Academic Article on Paralympic Identity

Dale Stevenson

My teammate and colleague Dale Stevenson now has a Master’s Degree in Disability Studies from the University of Manitoba. In the process of obtaining it, Stevenson has contributed an excellent study of Paralympic identity, through the lense of masculinity, to sport and disability literature. Most importantly and invaluably, the author is a disabled athlete himself.

His thesis: Paralympic Masculinities: Media and self-representation of athletes at the 2008 Paralympic Summer Games explores how Beijing Paralympians portray themselves, and were portrayed by media during the Games.

The article reviews disability and gender literature, illustrating a tension between disability and masculinity. When a man is disabled or becomes disabled he loses access to many traditional masculine traits. This study suggests that sport is a tool to achieve or regain “hegemonic masculinity.”

Stevenson also touches on several important questions and discussions about Paralympic sport and the movement.

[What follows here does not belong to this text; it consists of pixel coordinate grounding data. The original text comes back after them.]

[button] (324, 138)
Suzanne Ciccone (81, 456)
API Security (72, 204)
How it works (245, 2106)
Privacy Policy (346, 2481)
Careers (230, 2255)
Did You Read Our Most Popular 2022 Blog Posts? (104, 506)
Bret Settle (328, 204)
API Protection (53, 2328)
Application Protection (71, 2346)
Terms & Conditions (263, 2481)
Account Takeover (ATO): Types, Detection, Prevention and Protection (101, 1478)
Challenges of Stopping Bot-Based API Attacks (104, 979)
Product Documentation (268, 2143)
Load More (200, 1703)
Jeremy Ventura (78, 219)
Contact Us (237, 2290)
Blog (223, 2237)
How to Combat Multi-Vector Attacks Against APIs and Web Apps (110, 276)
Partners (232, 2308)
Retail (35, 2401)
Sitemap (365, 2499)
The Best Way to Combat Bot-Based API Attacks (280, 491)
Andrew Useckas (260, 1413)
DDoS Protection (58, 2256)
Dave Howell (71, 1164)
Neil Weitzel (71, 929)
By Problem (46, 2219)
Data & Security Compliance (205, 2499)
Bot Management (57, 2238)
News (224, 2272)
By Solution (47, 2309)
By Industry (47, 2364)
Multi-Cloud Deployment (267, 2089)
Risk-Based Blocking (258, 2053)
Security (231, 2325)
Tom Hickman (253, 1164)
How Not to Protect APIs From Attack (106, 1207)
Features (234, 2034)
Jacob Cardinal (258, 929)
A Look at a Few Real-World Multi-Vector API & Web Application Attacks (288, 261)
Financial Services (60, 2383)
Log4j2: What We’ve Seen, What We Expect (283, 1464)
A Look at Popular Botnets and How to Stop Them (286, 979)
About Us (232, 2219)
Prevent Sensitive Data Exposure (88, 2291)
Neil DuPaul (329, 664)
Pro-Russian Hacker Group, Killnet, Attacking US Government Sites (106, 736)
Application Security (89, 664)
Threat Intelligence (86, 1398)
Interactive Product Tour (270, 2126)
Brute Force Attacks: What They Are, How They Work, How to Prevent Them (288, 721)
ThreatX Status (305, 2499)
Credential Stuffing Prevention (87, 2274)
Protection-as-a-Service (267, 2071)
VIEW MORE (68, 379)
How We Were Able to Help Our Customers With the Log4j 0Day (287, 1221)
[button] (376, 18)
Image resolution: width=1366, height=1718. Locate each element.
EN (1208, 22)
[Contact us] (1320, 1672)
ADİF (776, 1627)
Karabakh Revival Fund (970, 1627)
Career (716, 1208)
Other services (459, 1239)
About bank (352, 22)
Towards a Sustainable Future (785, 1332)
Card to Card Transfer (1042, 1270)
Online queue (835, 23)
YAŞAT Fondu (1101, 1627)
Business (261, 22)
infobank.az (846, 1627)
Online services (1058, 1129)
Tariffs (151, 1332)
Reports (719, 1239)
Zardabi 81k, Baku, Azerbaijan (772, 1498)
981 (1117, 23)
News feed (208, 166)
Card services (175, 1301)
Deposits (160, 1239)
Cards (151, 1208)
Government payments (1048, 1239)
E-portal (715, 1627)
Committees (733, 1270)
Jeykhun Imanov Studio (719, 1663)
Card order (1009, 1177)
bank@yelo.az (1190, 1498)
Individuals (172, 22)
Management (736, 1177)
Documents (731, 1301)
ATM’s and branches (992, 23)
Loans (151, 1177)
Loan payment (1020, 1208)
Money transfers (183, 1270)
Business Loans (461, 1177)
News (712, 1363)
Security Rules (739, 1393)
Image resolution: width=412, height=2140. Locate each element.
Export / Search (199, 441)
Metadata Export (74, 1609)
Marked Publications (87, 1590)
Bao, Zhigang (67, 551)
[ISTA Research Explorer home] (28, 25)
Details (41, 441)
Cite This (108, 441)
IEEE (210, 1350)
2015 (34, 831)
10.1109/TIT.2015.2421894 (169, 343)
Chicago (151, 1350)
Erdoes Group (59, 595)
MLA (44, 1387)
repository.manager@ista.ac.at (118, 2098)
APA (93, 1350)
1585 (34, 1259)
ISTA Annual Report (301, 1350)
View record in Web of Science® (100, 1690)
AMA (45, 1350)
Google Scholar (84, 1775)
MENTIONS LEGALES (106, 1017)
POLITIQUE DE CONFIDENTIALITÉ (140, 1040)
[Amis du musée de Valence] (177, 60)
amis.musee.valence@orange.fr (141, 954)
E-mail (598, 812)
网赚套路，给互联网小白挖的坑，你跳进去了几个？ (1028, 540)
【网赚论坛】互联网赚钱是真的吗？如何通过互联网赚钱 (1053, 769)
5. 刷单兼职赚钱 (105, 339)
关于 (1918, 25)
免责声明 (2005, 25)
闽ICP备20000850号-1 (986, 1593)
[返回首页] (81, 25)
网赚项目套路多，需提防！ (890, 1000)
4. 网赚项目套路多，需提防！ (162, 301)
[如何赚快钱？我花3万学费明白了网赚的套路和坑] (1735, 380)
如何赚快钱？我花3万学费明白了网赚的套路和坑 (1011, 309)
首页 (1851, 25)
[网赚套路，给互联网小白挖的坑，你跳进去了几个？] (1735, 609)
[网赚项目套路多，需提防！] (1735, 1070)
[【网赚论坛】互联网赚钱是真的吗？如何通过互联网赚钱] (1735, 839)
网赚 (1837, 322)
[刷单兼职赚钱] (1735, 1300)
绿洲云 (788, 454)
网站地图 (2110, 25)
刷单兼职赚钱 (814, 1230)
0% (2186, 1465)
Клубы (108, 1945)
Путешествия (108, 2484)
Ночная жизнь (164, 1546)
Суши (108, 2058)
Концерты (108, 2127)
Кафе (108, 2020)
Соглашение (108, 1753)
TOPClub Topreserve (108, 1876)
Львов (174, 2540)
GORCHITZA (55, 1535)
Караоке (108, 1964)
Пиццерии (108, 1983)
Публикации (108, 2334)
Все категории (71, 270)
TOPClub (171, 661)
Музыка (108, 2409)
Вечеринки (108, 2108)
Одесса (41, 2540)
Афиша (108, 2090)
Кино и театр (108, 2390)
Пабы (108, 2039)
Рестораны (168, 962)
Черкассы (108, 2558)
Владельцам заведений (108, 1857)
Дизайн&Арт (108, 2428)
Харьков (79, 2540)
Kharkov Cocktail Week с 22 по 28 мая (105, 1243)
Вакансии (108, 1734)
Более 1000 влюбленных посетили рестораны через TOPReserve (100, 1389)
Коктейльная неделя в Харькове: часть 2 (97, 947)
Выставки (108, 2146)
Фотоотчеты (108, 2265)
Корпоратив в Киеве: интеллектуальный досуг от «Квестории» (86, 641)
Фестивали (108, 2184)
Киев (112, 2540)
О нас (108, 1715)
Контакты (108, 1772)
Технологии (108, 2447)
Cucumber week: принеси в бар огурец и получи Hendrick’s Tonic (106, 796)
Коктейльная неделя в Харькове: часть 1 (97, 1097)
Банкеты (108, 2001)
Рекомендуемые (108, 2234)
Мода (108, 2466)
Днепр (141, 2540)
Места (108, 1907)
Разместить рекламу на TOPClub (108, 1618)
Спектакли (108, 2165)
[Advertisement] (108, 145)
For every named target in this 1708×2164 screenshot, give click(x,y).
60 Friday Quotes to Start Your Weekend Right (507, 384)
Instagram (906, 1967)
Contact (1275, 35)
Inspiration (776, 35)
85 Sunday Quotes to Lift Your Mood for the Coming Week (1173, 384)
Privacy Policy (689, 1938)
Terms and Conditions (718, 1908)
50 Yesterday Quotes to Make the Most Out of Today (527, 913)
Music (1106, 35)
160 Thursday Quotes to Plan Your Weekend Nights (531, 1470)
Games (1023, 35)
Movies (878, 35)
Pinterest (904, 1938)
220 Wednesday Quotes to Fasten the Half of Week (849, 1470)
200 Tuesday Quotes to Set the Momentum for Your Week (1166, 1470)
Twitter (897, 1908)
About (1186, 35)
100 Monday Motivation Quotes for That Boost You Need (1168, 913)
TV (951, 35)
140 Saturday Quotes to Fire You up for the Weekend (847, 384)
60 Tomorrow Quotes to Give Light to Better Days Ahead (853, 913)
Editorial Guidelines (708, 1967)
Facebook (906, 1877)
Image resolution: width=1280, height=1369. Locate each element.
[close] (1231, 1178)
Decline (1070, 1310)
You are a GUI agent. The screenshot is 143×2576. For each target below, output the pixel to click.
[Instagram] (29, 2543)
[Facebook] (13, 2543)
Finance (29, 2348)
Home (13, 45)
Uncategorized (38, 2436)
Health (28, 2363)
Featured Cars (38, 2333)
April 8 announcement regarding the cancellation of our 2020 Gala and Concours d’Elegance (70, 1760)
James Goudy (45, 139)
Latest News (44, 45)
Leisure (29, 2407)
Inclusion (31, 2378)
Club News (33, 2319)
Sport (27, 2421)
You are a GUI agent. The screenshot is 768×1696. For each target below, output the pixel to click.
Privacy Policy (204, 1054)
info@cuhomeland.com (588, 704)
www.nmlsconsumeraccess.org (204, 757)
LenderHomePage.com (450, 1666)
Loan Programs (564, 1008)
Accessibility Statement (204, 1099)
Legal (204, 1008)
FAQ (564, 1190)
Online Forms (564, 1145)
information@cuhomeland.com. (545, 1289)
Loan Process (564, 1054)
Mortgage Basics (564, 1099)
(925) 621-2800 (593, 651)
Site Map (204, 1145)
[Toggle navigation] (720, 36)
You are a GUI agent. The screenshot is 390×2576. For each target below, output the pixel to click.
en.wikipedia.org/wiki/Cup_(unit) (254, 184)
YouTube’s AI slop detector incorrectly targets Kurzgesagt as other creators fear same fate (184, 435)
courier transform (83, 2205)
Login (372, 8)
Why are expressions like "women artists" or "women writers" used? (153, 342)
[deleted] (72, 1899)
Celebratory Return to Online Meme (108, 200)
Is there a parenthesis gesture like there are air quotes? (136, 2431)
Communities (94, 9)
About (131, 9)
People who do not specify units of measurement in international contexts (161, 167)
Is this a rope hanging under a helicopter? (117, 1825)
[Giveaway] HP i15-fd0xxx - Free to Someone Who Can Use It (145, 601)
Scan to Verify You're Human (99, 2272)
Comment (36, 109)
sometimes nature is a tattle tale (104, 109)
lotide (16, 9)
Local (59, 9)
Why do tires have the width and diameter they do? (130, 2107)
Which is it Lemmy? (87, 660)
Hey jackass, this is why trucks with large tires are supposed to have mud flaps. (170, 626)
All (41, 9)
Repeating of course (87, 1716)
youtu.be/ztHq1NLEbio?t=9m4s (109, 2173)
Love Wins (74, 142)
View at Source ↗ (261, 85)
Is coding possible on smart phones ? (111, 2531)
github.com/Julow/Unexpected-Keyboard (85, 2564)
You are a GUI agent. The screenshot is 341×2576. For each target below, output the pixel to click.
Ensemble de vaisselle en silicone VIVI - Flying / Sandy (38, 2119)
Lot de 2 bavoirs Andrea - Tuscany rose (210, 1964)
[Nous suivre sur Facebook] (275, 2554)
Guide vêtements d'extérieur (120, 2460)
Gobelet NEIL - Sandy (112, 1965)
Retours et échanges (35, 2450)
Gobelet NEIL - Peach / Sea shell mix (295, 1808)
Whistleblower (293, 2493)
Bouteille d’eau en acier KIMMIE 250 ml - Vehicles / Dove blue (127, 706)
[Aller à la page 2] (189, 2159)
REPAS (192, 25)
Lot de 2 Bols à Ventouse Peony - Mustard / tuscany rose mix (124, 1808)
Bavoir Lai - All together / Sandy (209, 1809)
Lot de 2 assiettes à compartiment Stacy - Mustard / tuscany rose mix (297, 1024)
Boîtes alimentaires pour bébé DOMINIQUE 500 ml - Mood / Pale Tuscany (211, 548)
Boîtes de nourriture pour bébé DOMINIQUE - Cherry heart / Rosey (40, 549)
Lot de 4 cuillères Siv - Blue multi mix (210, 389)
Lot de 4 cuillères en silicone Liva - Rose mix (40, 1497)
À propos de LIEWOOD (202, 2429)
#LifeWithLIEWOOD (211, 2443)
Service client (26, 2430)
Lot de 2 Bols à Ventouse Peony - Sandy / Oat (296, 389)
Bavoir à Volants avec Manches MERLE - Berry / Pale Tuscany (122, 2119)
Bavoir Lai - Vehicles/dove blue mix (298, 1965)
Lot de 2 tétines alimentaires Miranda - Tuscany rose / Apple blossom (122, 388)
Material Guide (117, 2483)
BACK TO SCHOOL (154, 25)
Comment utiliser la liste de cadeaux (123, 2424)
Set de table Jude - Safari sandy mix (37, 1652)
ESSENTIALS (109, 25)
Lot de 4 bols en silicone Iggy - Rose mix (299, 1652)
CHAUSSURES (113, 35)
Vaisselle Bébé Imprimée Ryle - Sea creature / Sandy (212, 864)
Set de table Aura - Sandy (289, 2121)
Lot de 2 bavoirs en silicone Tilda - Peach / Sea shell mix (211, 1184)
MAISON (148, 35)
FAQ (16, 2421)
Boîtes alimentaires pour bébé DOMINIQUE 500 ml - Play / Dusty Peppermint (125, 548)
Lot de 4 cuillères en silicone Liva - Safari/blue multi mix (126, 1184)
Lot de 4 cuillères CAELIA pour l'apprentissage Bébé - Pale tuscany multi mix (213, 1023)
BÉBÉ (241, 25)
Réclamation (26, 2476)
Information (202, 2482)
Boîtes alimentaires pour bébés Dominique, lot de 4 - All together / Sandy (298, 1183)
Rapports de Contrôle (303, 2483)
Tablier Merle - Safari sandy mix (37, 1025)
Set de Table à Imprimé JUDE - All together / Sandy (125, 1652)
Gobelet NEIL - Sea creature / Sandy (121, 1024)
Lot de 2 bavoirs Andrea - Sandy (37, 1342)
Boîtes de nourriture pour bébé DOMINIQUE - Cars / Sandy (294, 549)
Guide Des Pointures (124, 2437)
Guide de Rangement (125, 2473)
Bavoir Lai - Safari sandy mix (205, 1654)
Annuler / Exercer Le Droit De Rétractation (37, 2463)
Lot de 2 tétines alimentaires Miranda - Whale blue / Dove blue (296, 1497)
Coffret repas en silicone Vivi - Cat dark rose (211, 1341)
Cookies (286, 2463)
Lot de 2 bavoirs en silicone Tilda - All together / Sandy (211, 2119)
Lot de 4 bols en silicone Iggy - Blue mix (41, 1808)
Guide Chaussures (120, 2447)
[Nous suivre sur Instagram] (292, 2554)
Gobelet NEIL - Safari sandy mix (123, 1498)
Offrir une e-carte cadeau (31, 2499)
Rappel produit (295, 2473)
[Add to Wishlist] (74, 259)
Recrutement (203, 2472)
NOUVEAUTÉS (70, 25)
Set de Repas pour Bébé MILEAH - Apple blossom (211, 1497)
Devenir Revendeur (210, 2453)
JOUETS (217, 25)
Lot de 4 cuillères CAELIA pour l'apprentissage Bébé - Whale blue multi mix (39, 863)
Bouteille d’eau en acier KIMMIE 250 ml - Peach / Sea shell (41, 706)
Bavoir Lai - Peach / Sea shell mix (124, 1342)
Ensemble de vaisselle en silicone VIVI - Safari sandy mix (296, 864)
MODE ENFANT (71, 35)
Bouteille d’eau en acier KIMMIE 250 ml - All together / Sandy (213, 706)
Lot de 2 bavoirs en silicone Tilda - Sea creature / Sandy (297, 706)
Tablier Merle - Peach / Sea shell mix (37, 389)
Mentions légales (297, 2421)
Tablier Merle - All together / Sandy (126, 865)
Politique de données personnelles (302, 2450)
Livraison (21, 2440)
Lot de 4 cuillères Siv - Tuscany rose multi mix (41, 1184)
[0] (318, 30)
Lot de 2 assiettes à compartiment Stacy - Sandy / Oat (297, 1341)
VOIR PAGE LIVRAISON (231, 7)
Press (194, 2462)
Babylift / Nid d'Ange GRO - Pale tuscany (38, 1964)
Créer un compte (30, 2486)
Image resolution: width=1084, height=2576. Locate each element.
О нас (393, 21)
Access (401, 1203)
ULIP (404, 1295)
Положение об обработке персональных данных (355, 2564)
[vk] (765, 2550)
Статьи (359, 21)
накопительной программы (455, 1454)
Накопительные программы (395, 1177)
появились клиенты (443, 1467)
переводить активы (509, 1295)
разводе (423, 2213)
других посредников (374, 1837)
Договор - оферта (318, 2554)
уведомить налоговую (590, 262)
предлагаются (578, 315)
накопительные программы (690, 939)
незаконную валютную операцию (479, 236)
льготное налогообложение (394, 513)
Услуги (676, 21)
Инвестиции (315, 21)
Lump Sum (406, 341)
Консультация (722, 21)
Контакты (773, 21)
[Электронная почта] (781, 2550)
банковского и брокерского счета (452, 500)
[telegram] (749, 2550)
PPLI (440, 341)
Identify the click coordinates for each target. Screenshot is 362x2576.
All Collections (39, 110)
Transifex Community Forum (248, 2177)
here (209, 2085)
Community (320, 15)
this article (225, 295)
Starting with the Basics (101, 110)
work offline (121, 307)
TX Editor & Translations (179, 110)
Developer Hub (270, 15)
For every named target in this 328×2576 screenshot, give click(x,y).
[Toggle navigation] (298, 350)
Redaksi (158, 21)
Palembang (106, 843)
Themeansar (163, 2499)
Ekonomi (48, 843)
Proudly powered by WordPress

Is there a hierarchy of worth where less disabled athletes are perceived to have a higher value? Are the Paralympics below or parallel to the Olympics? Why do Paralympians aspire to compete in the Olympics? Is sport a means to build and/or regain masculinity? Does the Paralympic movement empower or disempower athletes?

I am not as steeped in gender studies as Stevenson and the authors he references – my academic understanding of masculinity is limited. This in mind, it appears that several characteristics of hegemonic masculinity are also traits of sport excellence, which can be displayed by both men and women. Mental and physical strength, control of emotions and controlled aggression are all skills that high performance athletes learn to help them win, not to establish gender dominance. This could help explain why so many female athletes in Stevenson’s study are described using so called masculine language. I would offer that the line between hegemonic masculine language, and language describing excellence in sport is quite blurred. The social, cultural and political causes and implications of such a linguistic similarity are what make Stevenson’s work so important.